Au tournant des années 1930, Raymonde Vincent et Albert Béguin se marient, s’installent à Halle en Allemagne, où celui-ci est lecteur de français à l’université. Mais leur amour chancelle, Albert est amoureux d’une Allemande. Raymonde loge quelques mois à Berlin, puis revient seule en France, où elle vit quelque temps dans une commune rurale en Saône-et-Loire, avant de retrouver son mari à Genève, puis à Bâle, où il occupe maintenant une chaire de littérature à l’université. Désormais, ils vivront dans une sorte d’union libre, seront souvent en déplacement en Suisse et en France, parfois ensemble, fréquemment séparés. C’est à cette époque que chacun écrit avec ardeur son premier livre, tous deux publiés en 1937 : L’âme romantique et le rêve, issu d’une thèse de doctorat qu’Albert Béguin a soutenue à l’Université de Genève, et Campagne, un roman pour lequel Raymonde Vincent, alors âgée de 29 ans, reçoit le prix Femina.

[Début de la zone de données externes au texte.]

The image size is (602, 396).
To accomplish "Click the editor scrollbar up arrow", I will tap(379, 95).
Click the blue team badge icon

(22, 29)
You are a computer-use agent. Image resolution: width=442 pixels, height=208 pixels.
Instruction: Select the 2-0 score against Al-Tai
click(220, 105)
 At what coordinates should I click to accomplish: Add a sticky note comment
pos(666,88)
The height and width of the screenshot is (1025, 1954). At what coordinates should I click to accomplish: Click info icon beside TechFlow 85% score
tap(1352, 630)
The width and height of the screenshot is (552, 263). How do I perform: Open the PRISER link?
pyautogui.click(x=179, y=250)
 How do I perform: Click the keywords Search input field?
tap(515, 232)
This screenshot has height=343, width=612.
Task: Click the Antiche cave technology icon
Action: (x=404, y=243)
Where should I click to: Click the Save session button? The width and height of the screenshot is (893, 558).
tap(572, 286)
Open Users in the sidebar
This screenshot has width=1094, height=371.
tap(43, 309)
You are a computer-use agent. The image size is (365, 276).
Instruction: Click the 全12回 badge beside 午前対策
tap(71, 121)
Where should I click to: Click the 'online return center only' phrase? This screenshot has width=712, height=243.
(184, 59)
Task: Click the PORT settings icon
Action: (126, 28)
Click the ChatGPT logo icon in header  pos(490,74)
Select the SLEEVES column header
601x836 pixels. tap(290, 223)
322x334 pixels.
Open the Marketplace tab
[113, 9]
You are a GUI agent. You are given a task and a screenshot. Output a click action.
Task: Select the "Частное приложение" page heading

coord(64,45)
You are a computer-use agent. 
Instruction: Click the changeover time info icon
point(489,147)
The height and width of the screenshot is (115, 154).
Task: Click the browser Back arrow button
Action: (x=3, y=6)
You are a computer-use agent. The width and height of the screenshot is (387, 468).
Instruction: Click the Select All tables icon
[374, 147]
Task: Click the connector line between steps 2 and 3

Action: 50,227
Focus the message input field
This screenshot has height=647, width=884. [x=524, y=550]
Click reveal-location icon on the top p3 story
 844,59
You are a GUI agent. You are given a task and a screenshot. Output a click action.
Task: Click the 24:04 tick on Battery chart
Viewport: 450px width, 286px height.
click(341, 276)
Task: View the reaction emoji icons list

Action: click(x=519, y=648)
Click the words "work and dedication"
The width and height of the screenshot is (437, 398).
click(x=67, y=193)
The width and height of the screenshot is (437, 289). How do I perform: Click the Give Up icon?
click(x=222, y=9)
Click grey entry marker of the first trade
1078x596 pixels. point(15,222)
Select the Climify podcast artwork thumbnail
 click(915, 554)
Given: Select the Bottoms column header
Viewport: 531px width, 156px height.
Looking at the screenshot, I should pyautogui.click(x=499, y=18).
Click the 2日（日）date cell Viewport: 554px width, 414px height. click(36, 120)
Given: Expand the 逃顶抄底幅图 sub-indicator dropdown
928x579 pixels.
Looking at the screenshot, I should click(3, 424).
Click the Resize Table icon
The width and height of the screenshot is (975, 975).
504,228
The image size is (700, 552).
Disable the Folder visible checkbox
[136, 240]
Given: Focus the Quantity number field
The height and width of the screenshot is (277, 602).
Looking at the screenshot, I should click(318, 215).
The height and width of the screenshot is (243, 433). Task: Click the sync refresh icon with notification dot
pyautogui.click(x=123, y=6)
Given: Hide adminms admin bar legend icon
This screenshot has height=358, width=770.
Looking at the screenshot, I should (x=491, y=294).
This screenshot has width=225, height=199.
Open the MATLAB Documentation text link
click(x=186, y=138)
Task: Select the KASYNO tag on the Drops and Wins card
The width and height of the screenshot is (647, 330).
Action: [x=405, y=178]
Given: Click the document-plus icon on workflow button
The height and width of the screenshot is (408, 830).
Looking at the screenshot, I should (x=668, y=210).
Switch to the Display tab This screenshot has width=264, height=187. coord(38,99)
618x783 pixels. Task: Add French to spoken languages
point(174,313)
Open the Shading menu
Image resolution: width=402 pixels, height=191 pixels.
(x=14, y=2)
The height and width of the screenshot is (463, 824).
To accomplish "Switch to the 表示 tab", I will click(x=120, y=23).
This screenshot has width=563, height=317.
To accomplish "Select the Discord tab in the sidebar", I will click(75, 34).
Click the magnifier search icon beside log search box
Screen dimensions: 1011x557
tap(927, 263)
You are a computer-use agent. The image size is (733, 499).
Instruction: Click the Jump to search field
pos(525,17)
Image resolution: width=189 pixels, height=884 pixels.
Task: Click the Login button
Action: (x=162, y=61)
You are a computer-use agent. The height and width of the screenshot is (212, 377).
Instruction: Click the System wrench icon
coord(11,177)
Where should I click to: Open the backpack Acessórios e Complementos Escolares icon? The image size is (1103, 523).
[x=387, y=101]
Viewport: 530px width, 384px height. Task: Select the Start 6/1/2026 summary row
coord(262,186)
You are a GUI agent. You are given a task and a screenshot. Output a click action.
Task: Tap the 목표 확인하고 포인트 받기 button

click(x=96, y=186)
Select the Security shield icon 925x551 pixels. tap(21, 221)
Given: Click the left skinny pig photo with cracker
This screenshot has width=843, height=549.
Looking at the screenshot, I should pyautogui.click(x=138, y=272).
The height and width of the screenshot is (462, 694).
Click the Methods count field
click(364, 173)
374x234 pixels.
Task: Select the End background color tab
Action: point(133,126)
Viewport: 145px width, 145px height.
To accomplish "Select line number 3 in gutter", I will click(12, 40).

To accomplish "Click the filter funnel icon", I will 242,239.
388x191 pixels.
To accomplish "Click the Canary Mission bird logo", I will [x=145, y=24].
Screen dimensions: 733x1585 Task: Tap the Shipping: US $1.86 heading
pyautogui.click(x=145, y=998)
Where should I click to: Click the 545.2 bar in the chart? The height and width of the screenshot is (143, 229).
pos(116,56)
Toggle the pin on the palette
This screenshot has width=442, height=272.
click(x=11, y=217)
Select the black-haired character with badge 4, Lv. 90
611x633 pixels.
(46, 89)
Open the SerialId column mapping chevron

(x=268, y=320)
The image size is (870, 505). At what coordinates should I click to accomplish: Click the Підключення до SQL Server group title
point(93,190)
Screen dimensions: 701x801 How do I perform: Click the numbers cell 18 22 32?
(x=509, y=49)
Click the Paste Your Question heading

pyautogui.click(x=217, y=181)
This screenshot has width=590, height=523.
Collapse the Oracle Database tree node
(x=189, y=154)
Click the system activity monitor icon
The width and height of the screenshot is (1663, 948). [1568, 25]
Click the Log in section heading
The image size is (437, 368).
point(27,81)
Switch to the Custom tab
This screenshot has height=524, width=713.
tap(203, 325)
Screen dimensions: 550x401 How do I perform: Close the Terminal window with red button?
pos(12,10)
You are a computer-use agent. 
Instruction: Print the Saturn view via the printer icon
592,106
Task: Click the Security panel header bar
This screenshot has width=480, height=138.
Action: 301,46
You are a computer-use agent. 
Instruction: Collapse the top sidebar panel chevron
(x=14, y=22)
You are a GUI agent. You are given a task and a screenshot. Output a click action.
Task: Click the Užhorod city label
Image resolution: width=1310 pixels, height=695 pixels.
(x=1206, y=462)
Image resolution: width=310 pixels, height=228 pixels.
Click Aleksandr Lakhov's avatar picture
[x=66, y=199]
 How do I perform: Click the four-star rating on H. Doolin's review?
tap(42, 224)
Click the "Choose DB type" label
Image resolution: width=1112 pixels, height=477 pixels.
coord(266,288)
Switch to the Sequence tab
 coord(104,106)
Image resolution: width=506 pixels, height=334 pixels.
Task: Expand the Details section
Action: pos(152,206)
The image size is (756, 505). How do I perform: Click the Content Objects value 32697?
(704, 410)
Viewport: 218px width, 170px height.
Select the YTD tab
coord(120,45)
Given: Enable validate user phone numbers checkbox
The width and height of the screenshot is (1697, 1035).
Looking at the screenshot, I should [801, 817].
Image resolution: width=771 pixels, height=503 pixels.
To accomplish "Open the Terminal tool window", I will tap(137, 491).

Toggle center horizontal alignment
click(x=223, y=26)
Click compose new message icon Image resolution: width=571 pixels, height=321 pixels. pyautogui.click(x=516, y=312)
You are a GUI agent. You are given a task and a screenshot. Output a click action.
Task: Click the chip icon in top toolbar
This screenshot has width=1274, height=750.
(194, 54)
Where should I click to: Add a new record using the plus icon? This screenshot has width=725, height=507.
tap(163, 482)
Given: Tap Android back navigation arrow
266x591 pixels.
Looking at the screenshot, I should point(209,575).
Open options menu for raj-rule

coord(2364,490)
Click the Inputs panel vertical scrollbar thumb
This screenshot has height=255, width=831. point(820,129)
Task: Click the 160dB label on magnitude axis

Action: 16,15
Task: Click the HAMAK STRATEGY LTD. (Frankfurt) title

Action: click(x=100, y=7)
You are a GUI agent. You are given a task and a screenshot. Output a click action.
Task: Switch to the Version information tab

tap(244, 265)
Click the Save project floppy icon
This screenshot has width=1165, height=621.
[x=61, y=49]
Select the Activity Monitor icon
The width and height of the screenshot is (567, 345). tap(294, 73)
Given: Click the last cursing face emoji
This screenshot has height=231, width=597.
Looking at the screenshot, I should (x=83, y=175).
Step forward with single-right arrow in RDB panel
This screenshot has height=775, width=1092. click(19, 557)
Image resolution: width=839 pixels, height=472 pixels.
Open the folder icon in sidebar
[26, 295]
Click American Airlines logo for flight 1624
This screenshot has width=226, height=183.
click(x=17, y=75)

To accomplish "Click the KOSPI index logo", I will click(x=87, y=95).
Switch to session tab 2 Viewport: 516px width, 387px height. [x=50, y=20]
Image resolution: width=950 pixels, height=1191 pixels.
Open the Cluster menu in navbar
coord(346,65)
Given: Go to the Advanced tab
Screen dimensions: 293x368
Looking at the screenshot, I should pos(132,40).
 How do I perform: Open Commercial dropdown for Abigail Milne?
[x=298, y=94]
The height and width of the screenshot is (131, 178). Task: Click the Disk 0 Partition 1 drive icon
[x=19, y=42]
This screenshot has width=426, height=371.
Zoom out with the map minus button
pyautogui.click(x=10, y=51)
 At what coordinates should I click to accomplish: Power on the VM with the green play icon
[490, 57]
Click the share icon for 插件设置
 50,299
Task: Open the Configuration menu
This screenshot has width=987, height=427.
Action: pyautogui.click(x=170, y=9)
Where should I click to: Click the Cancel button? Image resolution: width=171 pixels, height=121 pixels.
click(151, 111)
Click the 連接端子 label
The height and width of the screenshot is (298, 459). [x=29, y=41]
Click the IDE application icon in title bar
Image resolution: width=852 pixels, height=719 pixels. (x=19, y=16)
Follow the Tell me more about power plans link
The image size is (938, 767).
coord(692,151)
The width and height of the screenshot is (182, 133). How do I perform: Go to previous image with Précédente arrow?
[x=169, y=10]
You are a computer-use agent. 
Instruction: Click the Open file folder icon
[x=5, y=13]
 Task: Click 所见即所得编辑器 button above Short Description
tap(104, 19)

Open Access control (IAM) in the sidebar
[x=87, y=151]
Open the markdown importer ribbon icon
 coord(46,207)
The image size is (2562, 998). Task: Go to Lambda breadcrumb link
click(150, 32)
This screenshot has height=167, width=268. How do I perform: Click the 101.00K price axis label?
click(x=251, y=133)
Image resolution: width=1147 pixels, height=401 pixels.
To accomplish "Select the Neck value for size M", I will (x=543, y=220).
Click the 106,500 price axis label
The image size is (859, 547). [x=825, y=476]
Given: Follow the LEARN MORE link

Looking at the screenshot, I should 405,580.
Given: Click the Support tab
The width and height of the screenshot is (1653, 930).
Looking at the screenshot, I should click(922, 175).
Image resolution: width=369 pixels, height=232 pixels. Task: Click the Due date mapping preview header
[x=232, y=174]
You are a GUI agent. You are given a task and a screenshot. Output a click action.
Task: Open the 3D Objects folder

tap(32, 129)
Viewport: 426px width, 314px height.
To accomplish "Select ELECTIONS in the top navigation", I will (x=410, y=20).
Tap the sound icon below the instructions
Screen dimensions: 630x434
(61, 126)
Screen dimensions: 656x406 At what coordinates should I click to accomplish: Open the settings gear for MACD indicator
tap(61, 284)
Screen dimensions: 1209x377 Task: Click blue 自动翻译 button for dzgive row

Suivront, entre 1939 et 1977, six autres romans de Raymonde Vincent (en excluant un roman posthume édité en 1991), marqués par son extraordinaire faculté d’émotion, de tension intérieure, de fascination face à la nature, face aux autres. En 1981, elle termine une autobiographie, Le temps d’apprendre à vivre, qu’elle choisit d’arrêter avec la mort d’Albert Béguin en 1957. À cette date, elle se retire définitivement dans un village de l’Indre, Saint-Chartier. J’évoquerai deux de ses romans.
Campagne
On plonge dans ce roman avec une sorte de ravissement. D’inspiration autobiographique, il relate l’enfance de Marie auprès de sa grand-mère, l’amour souverain de l’une pour l’autre, les travaux de Marie à la ferme de son oncle, ses émois et ses craintes, puis le mariage et la famille qu’elle fonde avec son cousin Laurent. C’est un roman d’une autre époque, assurément, mais à la manière dont les duchesses de Proust sont d’un autre temps : l’écriture n’y perd rien, sa grandeur reste intacte. Cela est vrai en particulier des 30 premières pages éblouissantes de Campagne. Ce livre de la vie paysanne rythmée par les saisons dans le respect des valeurs traditionnelles, respire à tout moment une sorte de bonheur inattendu, confiant, loyal, rigoureux et pourtant vulnérable ; un instinct très juste de l’équilibre des choses vivantes. Le véritable sujet du roman, c’est la nature, comme le titre le suggère, et qu’il faut beaucoup aimer pour la peindre avec tant de sensibilité. Habités par l’émotion, le paysage et les personnages s’offrent à lire comme un « hymne à la durée du temps, à l’espace, à tout ce qui est beau et caché comme les origines profondes de la vie1 ».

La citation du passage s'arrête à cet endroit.